[TASK INPUT Boundary: Start]
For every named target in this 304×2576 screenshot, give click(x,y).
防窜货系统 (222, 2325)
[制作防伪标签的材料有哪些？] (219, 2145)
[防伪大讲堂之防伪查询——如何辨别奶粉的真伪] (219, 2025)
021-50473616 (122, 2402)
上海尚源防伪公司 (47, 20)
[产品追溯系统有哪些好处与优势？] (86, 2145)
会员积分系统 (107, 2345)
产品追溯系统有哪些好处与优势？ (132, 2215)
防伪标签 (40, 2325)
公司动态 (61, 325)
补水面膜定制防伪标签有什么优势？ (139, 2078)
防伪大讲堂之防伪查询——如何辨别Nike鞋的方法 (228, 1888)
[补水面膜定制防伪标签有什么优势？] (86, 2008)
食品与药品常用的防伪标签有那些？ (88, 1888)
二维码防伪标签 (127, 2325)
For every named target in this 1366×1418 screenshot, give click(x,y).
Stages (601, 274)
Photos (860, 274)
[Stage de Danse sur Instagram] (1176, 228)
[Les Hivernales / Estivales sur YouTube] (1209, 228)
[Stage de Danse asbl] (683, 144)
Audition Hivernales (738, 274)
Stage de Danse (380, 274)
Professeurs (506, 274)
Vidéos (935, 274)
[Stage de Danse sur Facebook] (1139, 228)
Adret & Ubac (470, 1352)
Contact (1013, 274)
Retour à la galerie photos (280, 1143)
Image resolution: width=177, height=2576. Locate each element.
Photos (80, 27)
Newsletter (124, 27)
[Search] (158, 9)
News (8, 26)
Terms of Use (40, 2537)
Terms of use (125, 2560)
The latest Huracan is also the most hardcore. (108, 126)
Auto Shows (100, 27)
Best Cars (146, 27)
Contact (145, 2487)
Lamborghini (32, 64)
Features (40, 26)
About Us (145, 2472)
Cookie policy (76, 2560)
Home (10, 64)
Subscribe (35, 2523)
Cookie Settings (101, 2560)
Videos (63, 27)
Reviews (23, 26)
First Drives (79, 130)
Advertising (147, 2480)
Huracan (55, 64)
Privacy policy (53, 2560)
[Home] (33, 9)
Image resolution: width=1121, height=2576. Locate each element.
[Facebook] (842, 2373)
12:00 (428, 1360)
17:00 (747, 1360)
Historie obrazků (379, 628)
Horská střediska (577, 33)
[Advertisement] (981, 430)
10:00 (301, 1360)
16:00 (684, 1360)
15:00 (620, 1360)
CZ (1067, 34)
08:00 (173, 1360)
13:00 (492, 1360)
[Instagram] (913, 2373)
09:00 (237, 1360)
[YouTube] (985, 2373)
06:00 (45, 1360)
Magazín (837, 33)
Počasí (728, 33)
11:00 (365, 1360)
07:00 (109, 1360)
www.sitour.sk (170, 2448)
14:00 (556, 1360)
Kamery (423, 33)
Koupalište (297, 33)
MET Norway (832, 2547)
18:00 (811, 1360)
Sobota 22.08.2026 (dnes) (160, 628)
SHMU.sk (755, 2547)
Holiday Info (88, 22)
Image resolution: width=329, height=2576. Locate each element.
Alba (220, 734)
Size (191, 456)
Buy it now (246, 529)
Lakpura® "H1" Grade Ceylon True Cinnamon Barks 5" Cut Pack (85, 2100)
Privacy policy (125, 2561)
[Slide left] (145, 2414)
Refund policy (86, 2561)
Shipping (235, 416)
[TASK INPUT Boundary: End]
**WHAT YOU SHOULD DO**
Find and copy each line above that includes the string "Instagram".

**ANSWER FOR THIS EXERCISE**
[Stage de Danse sur Instagram] (1176, 228)
[Instagram] (913, 2373)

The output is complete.